Why am I telling you all this?

One of the magical things I see as the years go by is how previously inexplicable parts of life seem to find meaning and fall into place, as though they belonged to some plan. All it takes sometimes is a change of perspective.

Through that stammer, I’ve learned to listen. Knowing that I’m not going to get to say my piece, not being so intent on putting forward my own point of view, I have by default learned more easily to hear what others say. Not always, but perhaps more than is typical.

I’ve been able to observe, to forget self and just to absorb what I see, hear, touch, feel.

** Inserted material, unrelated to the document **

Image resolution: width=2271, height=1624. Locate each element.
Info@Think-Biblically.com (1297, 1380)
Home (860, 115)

I’ve learned too how to create a space between ideas and words. Sometimes it can be good to bounce words back and forth as they spontaneously appear in consciousness, but at other times it’s good to allow ideas to germinate freely and grow without being forced into the straightjacket of spoken words.

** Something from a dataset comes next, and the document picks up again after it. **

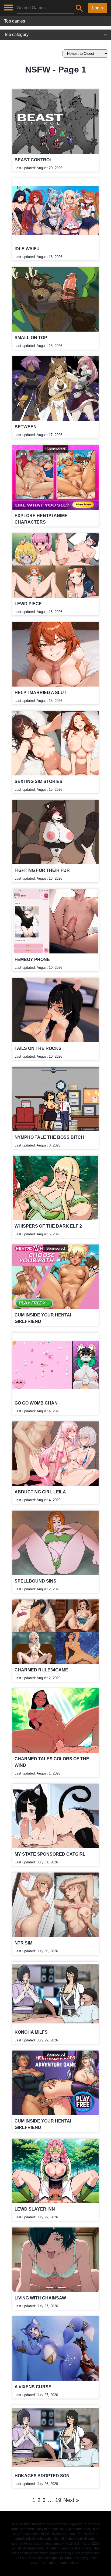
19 (58, 2500)
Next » (71, 2500)
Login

Have you spotted the connection yet?

Only in the last couple of weeks has the value of that uncomfortable past dawned on me. How those characteristics of listening, observing, contemplating, match so perfectly the needs of a writer. What yesterday seemed a curse today seems a blessing.

And if those characteristics give writing a powerful forehand stroke, in a beautiful display of symmetry, with a deft sweep of its backhand, writing dismisses the residual risk that, on their own, they might give rise to a disconnectedness.